**YOUR GOAL**
Pull out the rows starting at the one containing "Configuração de DNS inteligente do dispositivo" and ending at the one containing "江南计算技术研究所 (600, 2069)", both included, and reproduce them without any change.

[START DATASET RECORDS]

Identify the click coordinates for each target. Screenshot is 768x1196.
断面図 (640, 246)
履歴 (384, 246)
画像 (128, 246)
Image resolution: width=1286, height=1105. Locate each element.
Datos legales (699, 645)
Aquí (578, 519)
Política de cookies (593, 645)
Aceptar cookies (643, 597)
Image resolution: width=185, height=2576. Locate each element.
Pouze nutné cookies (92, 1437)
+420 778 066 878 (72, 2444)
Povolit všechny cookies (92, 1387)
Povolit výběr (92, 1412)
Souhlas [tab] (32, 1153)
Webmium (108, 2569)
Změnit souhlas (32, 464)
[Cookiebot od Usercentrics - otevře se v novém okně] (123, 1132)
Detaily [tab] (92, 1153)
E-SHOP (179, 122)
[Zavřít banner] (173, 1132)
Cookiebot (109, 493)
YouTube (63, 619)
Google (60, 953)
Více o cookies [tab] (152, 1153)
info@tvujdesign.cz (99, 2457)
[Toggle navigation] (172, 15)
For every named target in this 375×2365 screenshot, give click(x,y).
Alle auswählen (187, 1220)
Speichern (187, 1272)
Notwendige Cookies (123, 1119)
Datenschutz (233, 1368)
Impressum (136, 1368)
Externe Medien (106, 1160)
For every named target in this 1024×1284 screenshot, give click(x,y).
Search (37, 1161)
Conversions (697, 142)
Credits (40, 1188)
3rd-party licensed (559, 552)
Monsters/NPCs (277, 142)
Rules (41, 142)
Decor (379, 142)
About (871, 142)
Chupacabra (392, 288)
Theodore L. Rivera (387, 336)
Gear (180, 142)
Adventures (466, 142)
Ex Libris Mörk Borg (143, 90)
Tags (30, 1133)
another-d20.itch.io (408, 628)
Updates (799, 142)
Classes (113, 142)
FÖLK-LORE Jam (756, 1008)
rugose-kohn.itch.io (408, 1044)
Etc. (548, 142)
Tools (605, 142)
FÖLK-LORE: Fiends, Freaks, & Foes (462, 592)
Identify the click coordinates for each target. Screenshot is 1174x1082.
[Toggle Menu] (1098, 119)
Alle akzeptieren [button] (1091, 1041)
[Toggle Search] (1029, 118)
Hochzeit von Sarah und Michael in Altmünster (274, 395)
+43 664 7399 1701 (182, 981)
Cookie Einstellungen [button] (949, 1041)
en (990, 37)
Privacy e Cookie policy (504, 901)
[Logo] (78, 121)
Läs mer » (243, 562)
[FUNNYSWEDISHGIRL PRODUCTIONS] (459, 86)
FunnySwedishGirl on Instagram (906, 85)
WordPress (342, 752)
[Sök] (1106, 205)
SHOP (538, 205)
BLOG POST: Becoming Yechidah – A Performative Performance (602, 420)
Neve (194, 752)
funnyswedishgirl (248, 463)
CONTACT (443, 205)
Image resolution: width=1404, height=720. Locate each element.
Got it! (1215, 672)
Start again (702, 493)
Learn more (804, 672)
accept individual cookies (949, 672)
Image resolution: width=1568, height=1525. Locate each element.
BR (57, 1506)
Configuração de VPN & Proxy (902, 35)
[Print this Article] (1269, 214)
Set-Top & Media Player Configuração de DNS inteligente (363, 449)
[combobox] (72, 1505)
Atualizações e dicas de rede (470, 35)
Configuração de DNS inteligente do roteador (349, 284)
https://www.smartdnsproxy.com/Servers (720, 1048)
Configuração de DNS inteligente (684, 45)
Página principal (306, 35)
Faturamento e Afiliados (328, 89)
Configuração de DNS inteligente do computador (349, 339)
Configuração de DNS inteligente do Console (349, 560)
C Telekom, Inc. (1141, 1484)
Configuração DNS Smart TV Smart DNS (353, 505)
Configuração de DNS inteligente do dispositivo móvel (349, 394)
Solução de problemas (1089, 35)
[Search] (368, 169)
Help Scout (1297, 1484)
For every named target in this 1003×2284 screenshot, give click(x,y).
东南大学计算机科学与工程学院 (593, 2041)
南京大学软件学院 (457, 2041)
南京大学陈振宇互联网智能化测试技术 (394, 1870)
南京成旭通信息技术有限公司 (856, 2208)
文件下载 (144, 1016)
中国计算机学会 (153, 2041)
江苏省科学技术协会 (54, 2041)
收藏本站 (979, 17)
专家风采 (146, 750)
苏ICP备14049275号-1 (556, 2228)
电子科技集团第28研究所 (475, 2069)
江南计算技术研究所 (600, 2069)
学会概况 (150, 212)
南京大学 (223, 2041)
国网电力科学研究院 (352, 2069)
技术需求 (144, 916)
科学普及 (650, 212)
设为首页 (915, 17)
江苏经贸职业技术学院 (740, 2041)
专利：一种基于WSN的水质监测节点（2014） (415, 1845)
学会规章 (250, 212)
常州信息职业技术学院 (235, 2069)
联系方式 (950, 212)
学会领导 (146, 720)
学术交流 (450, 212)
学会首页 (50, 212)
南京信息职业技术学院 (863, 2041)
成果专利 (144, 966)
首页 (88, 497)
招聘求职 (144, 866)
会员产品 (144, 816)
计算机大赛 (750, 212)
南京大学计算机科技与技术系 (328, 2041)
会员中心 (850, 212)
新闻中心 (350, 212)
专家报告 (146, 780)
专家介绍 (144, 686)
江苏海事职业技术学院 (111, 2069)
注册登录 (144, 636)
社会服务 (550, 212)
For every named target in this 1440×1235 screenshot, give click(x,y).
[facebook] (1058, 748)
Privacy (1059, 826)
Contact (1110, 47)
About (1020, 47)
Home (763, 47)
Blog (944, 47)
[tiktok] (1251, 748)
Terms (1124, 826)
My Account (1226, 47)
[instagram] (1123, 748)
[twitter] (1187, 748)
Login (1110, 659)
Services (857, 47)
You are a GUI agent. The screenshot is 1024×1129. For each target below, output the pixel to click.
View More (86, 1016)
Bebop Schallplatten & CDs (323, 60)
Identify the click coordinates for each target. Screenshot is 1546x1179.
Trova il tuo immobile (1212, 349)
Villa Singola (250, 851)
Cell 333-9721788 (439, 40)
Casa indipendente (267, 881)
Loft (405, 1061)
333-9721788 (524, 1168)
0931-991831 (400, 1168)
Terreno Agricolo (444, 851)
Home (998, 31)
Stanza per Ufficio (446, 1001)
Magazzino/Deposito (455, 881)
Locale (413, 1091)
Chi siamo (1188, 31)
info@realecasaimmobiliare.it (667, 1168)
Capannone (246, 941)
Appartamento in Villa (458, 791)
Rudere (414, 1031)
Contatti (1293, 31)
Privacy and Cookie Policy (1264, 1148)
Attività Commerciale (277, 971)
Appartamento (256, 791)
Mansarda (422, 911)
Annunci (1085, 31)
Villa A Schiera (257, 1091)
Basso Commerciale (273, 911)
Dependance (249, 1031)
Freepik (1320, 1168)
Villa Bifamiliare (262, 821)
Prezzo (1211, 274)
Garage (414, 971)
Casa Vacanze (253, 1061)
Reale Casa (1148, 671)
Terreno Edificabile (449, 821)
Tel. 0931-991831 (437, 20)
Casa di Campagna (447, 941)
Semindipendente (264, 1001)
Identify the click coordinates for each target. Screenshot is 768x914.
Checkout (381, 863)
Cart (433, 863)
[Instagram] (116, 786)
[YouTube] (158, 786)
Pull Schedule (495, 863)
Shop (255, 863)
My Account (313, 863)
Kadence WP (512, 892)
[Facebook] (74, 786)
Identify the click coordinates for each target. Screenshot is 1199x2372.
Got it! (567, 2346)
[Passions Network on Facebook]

[END DATASET RECORDS]

**TASK RESULT**
Configuração de DNS inteligente do dispositivo móvel (349, 394)
Solução de problemas (1089, 35)
[Search] (368, 169)
Help Scout (1297, 1484)
For every named target in this 1003×2284 screenshot, give click(x,y).
东南大学计算机科学与工程学院 (593, 2041)
南京大学软件学院 (457, 2041)
南京大学陈振宇互联网智能化测试技术 (394, 1870)
南京成旭通信息技术有限公司 (856, 2208)
文件下载 (144, 1016)
中国计算机学会 (153, 2041)
江苏省科学技术协会 (54, 2041)
收藏本站 (979, 17)
专家风采 (146, 750)
苏ICP备14049275号-1 (556, 2228)
电子科技集团第28研究所 (475, 2069)
江南计算技术研究所 (600, 2069)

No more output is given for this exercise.